• **To do**
With the pictures omitted, please transcribe exactly the lines beginning at the one that contains "Task: Click the green" and ending with the last line of the records below.

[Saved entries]
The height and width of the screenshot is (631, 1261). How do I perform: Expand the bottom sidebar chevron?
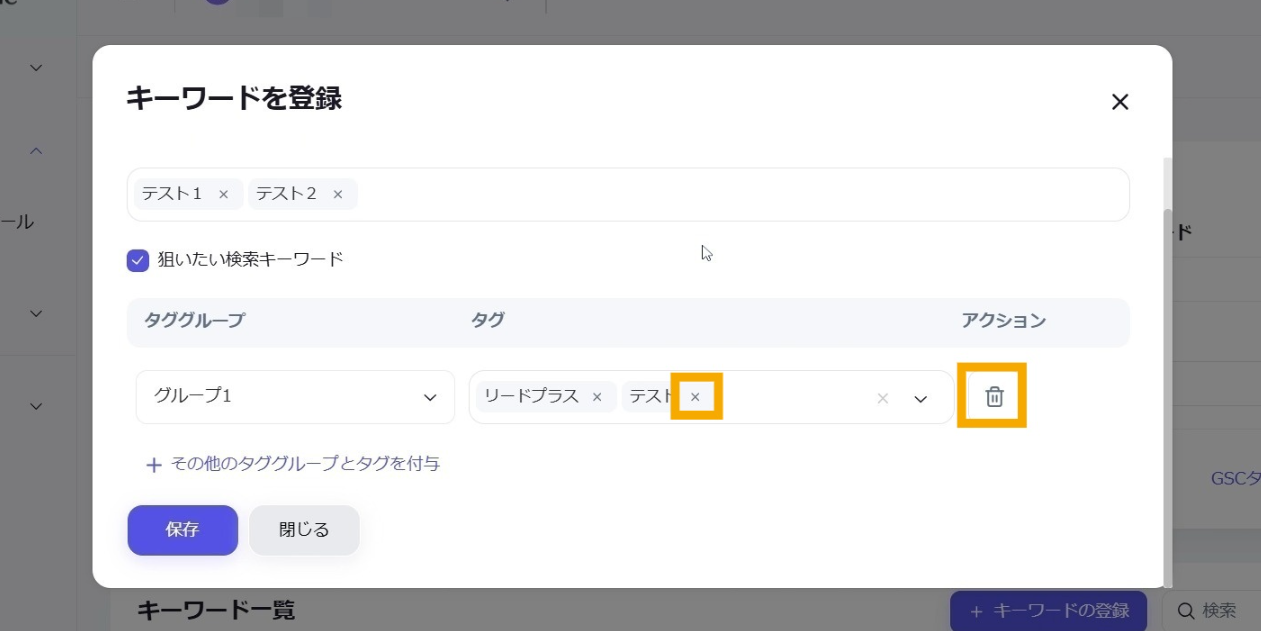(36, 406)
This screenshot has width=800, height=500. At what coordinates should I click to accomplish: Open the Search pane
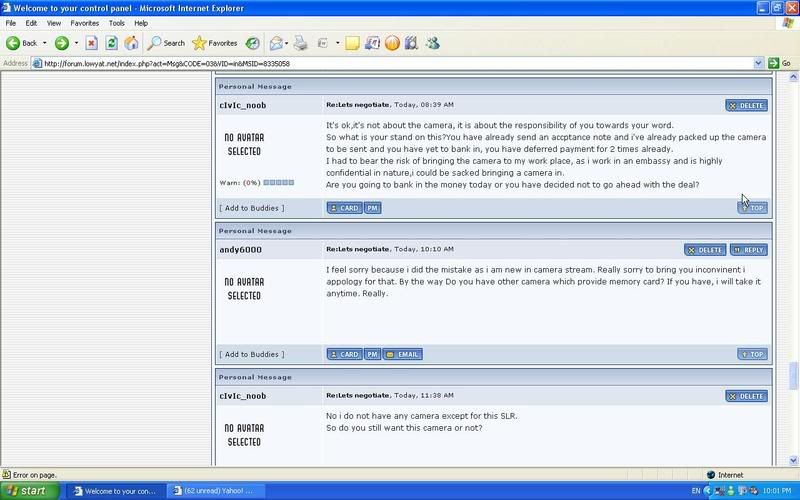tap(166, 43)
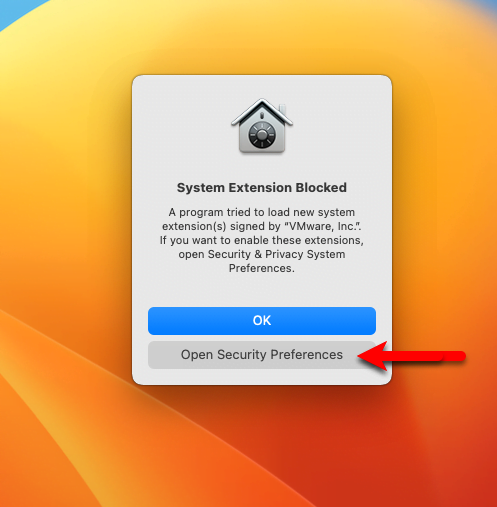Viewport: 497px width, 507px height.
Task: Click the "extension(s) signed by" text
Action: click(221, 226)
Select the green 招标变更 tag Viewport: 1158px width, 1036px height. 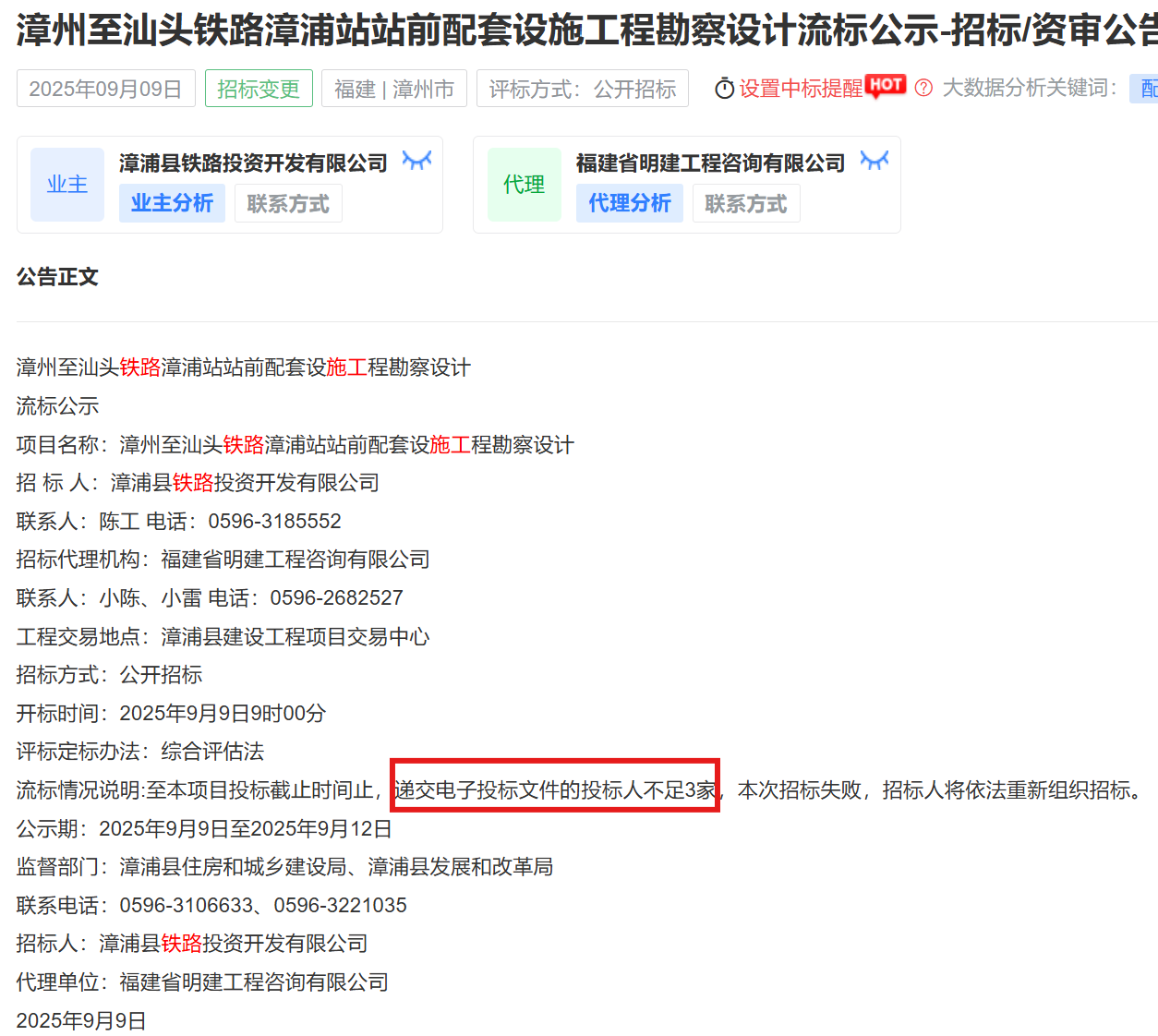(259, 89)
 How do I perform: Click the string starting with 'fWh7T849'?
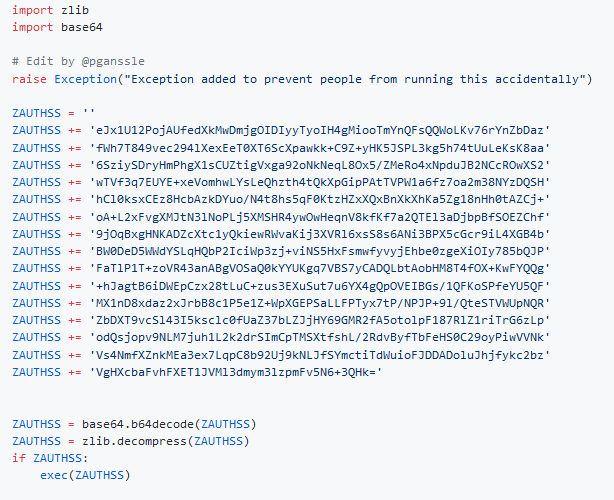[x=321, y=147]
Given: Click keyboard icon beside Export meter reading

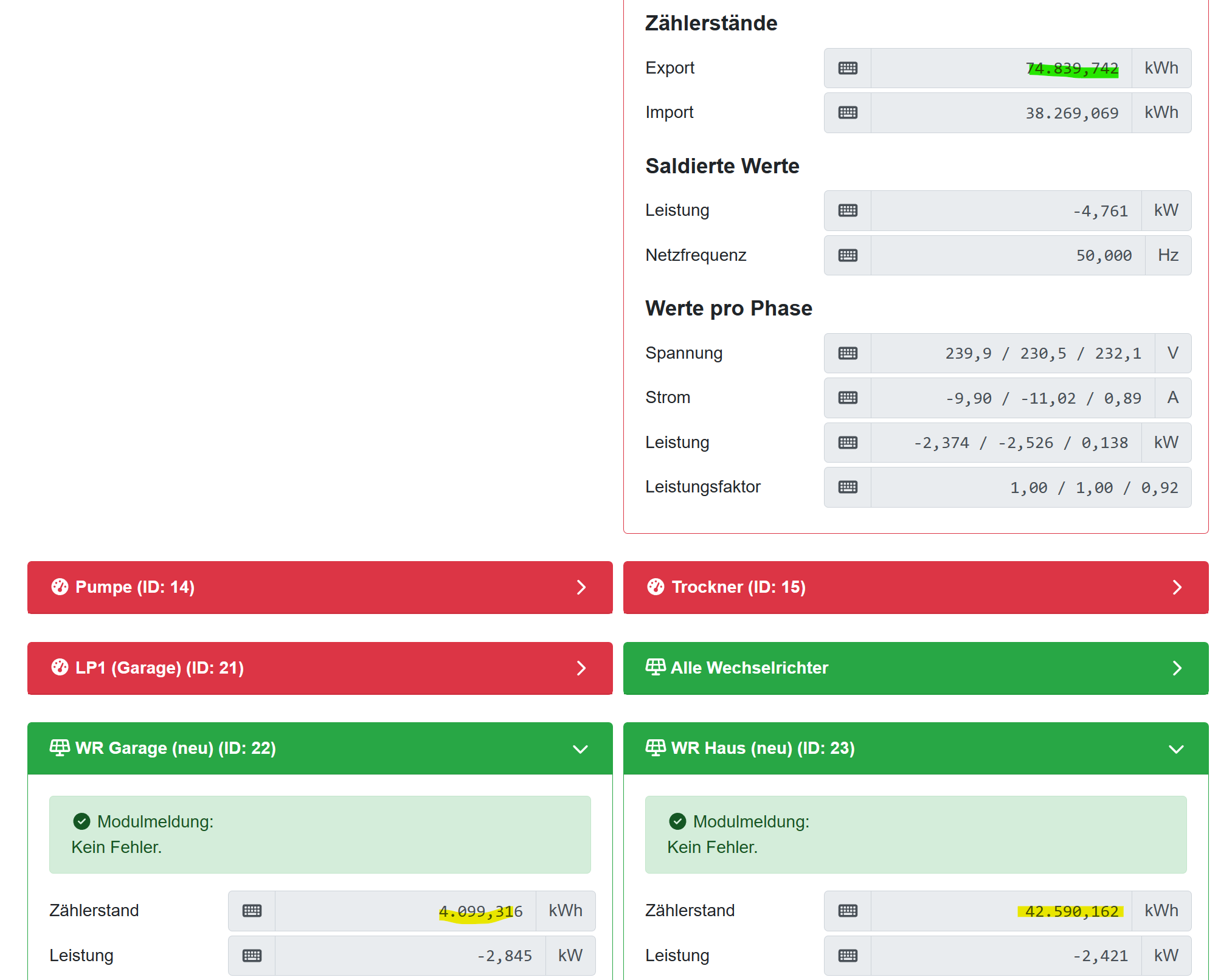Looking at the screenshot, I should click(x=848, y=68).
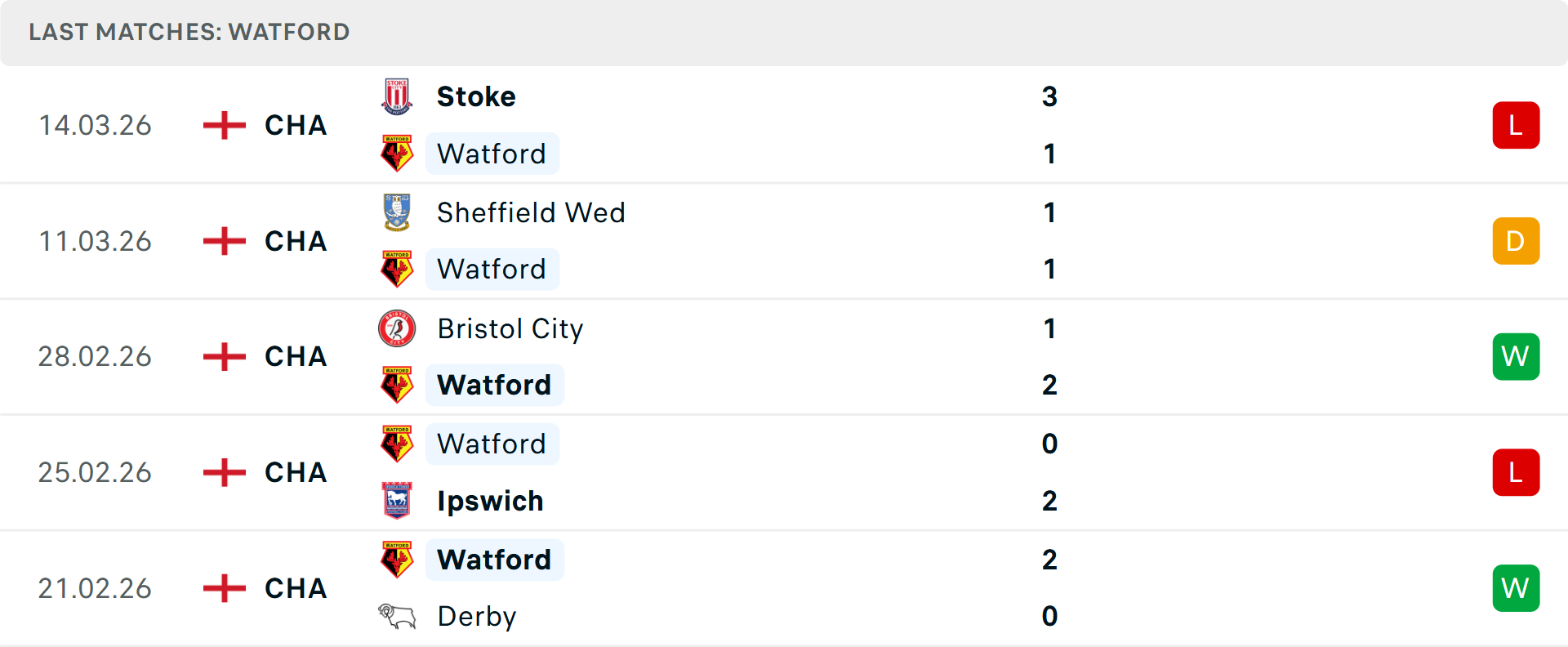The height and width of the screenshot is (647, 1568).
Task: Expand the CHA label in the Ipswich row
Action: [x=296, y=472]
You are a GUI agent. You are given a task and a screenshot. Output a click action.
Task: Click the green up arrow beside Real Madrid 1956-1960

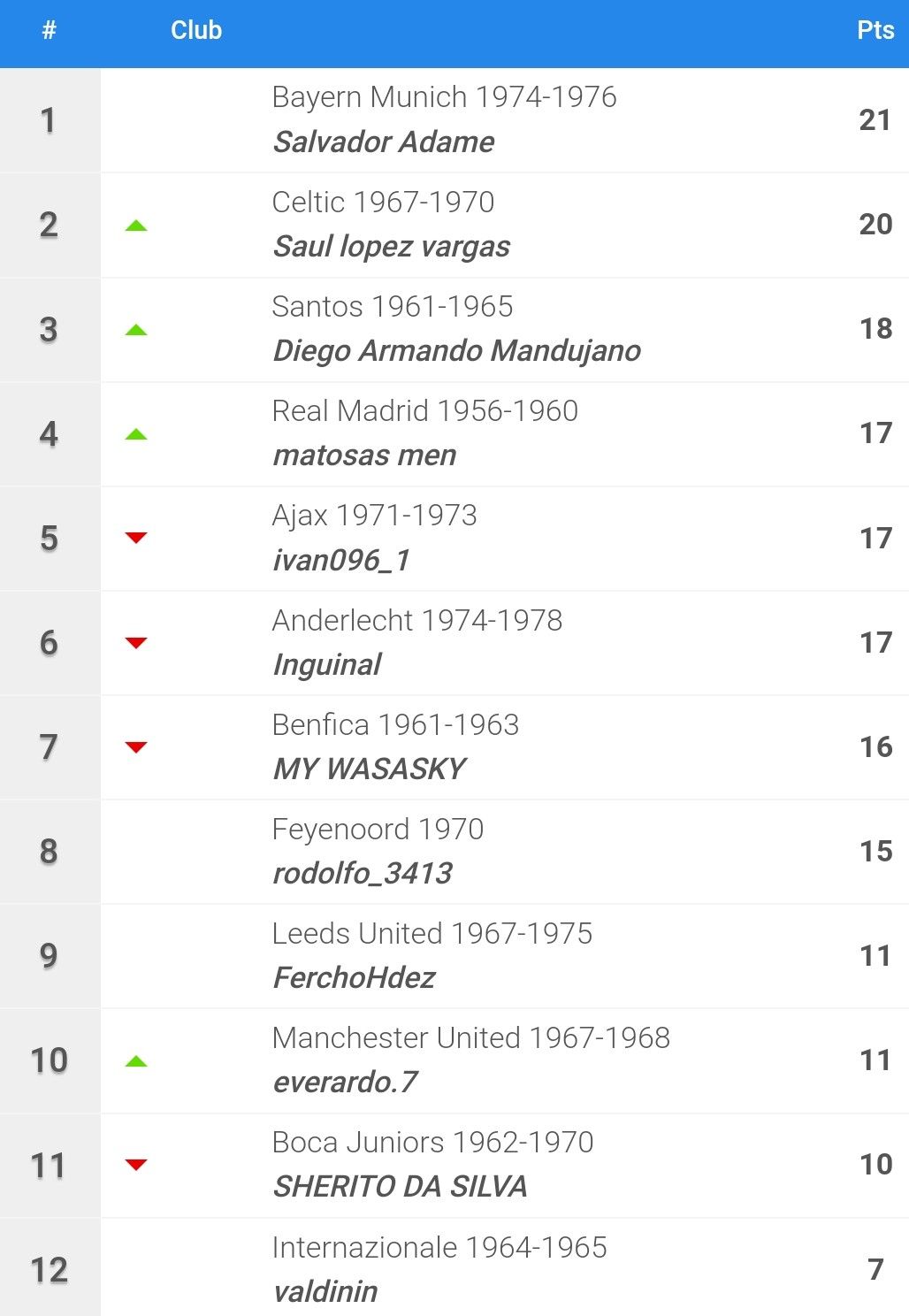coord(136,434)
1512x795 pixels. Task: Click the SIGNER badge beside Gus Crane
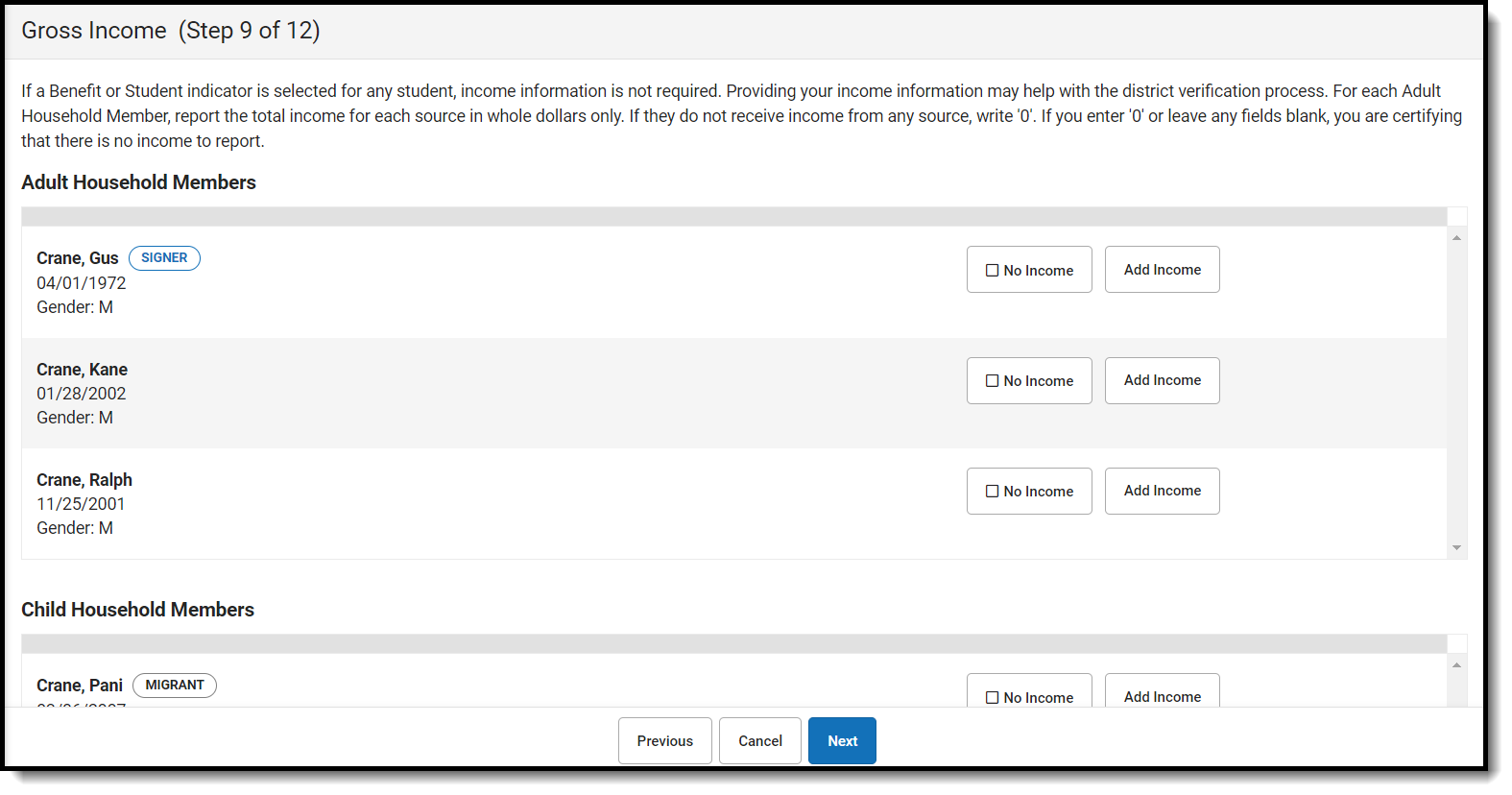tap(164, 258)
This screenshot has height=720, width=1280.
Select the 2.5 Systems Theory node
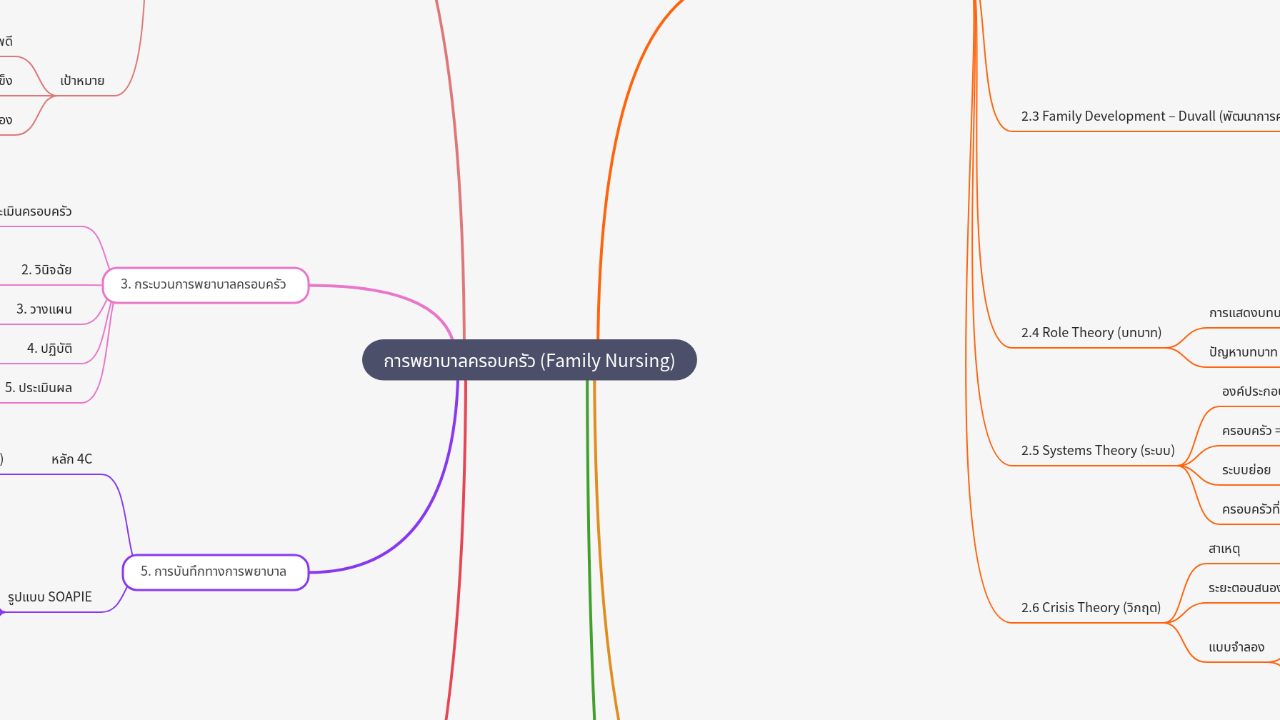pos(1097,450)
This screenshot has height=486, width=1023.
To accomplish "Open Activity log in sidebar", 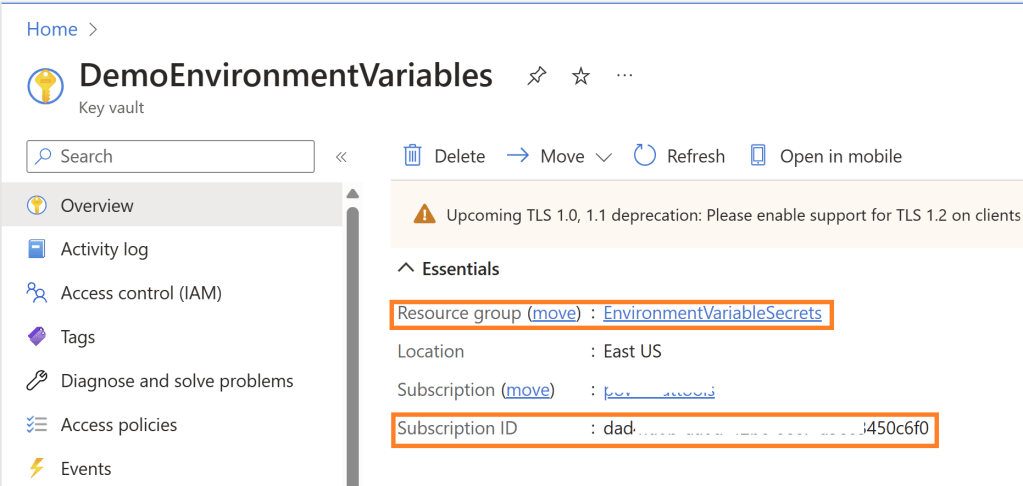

• **Answer to this exercise**
Task: Click the green up arrow beside Real Madrid 1956-1960

coord(136,434)
1512x795 pixels. Task: Click the SIGNER badge beside Gus Crane
tap(164, 258)
This screenshot has height=720, width=1280.
Select the 2.5 Systems Theory node
pos(1097,450)
This screenshot has height=486, width=1023.
To accomplish "Open Activity log in sidebar", 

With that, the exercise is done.